FIGURE 1:

snx4Δpsd1Δ cells display a synthetic autophagy defect. (A) Representative immunoblot analysis of GFP-Atg8 processing in cells incubated with rapamycin (RAP) for 4 h to induce autophagy. Anti-GFP was used to detect GFP-Atg8 and the released GFP proteolytic fragment. Note the large increase in the proportion of full-length GFP-Atg8 to free GFP in snx4Δpsd1Δ cells. Loading control is anti-PGK immunoblot. (B) Quantitation of GFP-Atg8 processing. “Proportion released GFP” is measured as the ratio of free GFP/(free GFP + GFP-Atg8 signal within the same lane). The results from three experiments were averaged and standard error of the mean indicated.
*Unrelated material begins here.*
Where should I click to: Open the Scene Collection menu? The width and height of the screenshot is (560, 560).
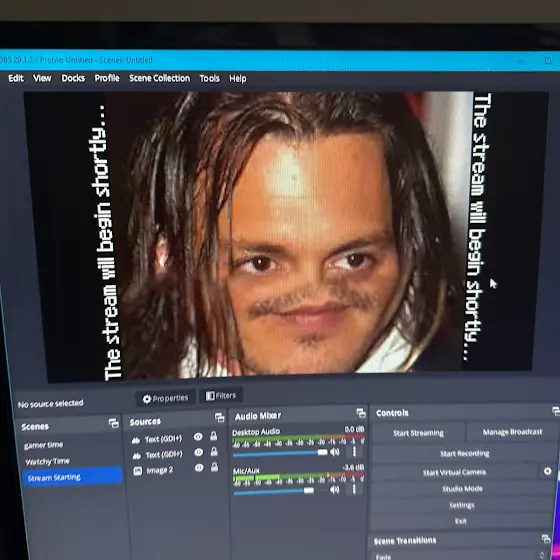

The proportion of processed GFP-Atg8 is reduced in snx4Δpsd1Δ cells compared with wild-type or to single mutations. **p < 0.01; ***p < 0.001. (C) Immunoblot analysis of native Atg8. The positions of nonlipidated (Atg8) and lipidated Atg8 (Atg8-PE) are indicated. (D) Quantification of three independent experiments with standard error of the mean is shown in the graph. Anti-PGK immunoblot was used to normalize loads. ***p < 0.001.